How to complete this task: Read the material below and count the lines holding the string "agent". Give that count with nothing added.

==========

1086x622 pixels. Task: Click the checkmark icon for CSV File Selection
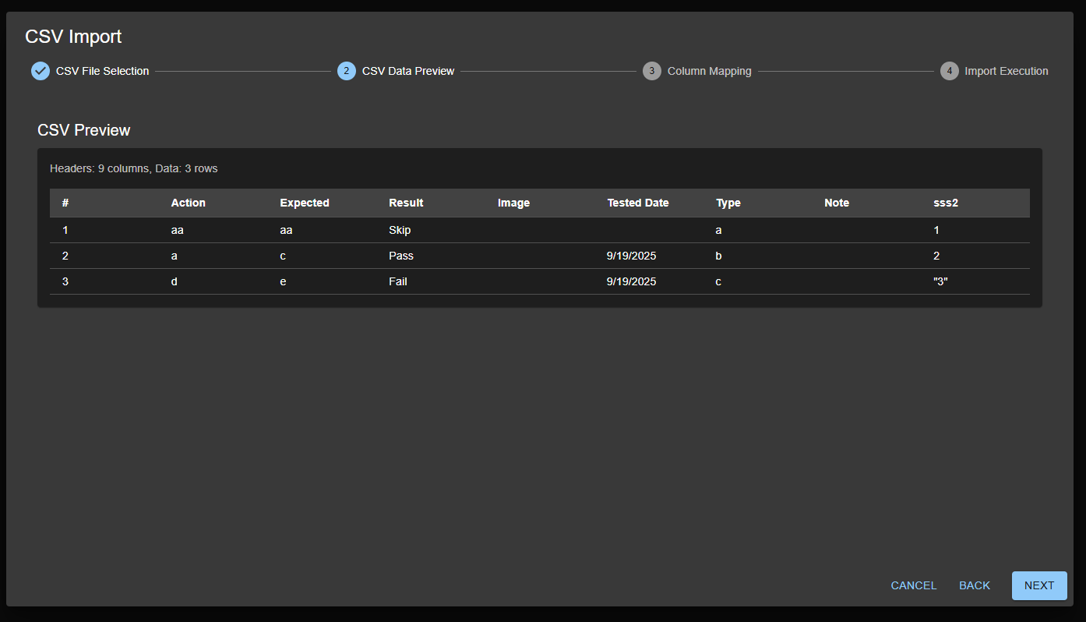41,71
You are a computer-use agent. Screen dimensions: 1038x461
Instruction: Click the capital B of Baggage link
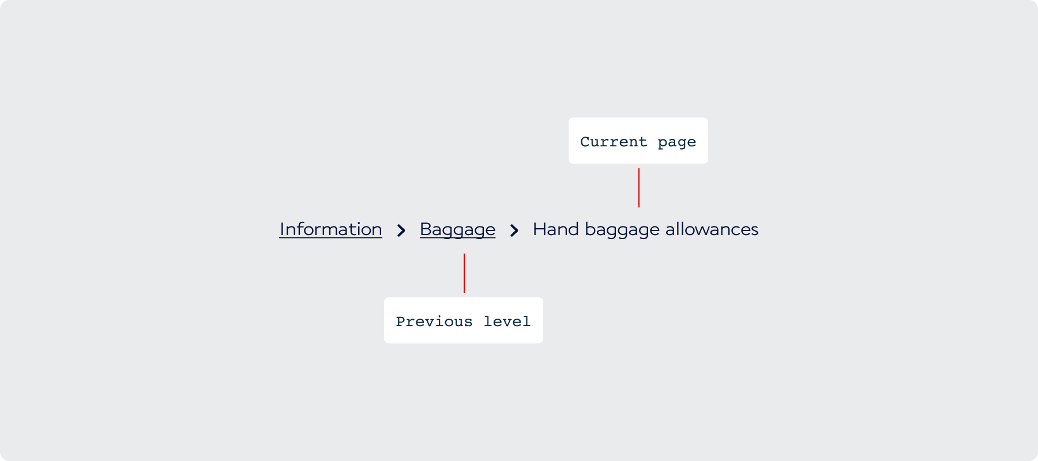(425, 229)
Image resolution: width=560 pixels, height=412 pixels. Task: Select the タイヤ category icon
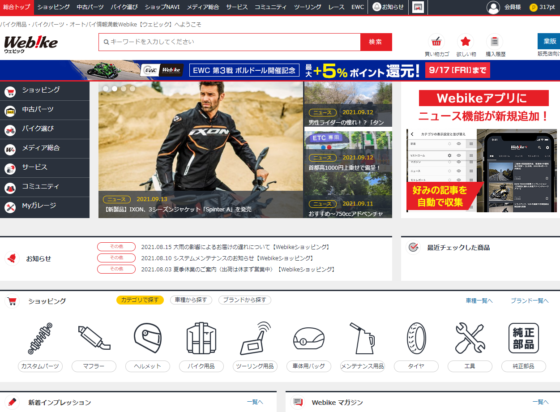416,337
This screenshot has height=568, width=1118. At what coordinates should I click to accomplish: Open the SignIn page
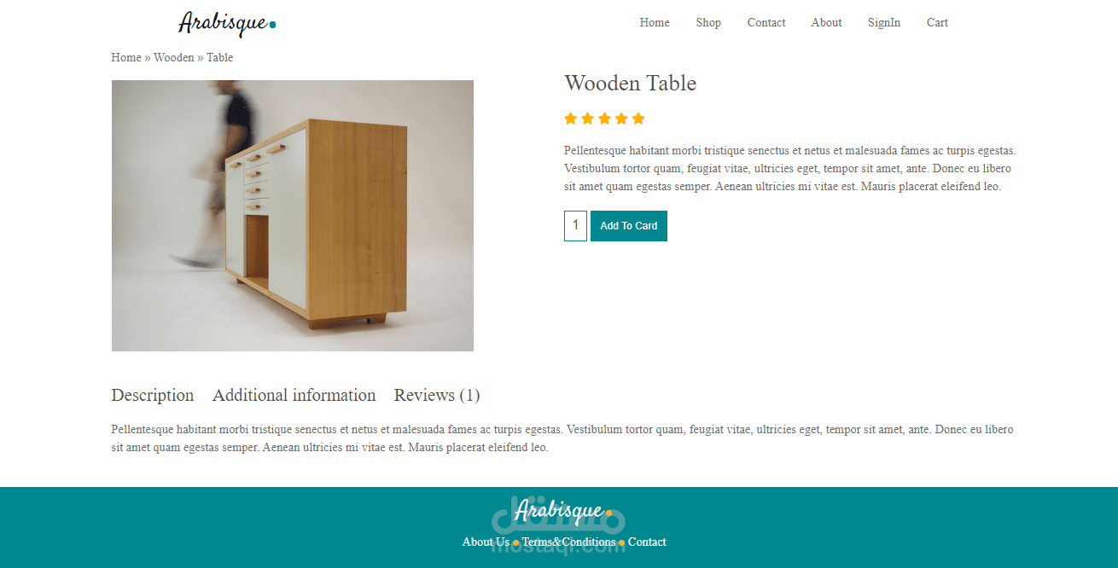884,23
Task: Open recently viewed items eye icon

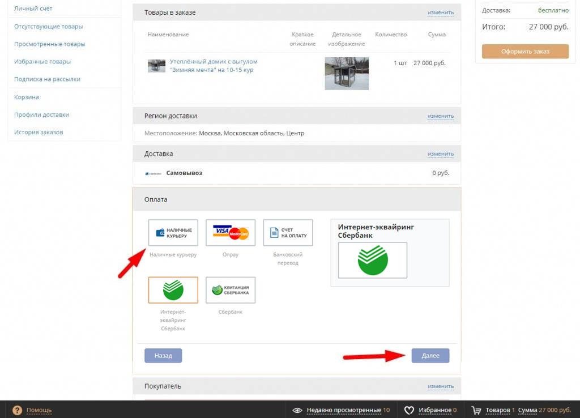Action: pyautogui.click(x=297, y=410)
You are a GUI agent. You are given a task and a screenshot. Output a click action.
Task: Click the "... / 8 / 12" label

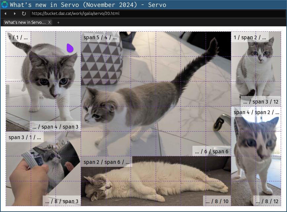268,201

==========

Answer space: 2